County elections official must begin reporting results to the California Secretary of State no more than two hours after they start the vote tally when vote centers close. California's 58 counties continue to periodically report results to the state throughout election night.
The first results are usually ballots received before Election Day, whether they were mailed back or dropped off at a drop box or vote center. The process of opening and processing those ballots can begin up to 29 days before Election Day.
Those results can't be made public until polls close.
"All of the ballots that were received through this past weekend have already been opened and separated from the identity of the voter, examined and scanned through out tally system," Los Angeles County Registrar-Recorder/County Clerk Dean Logan said Tuesday. "Now, they haven't been counted, yet. They've been scanned in, and then at 8 o'clock when the polls close we can run that software program that's going to accumulate the totals off of those ballots. The first results we'll have, probably around 8:30 p.m., will represent the vote-by-mail ballots that have been cast prior to the election."
In-person votes cast over the previous 10 days are usually next, then day-of votes are counted throughout the night and beyond.
Any results posted on election night are considered semi-official, and a complete tally of votes won't be completed Tuesday. For one thing, mailed ballots postmarked on or before Election Day and received by the county within seven days after the election, plus provisional ballots, still need to be counted.
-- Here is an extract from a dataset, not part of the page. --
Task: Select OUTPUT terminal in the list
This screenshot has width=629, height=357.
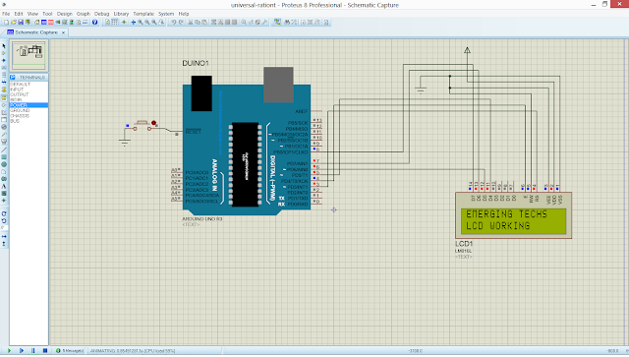Action: pos(20,94)
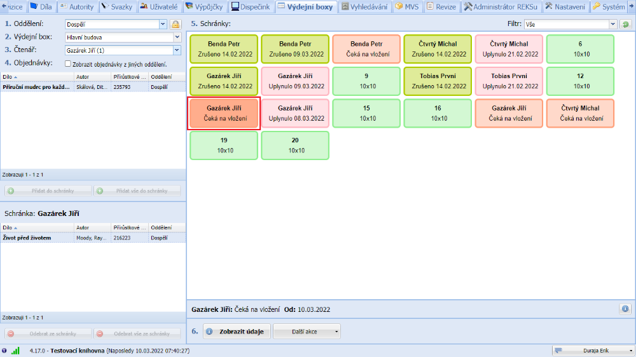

Based on semi-official results, candidates might "concede" to an opponent and news organizations might project a result on election night, but the official election results for many races likely won't be available for days. Results are never final until the Secretary of State compiles statewide results and all counties have reported an official canvass of the vote.
Counties have 30 days to complete that canvass. That means counting every valid ballot and conducting a post-election audit. During that 30-day period, elections officials compare signatures on ballot envelopes to signatures on file.
The Secretary of State is then required to certify results 38 days after the election.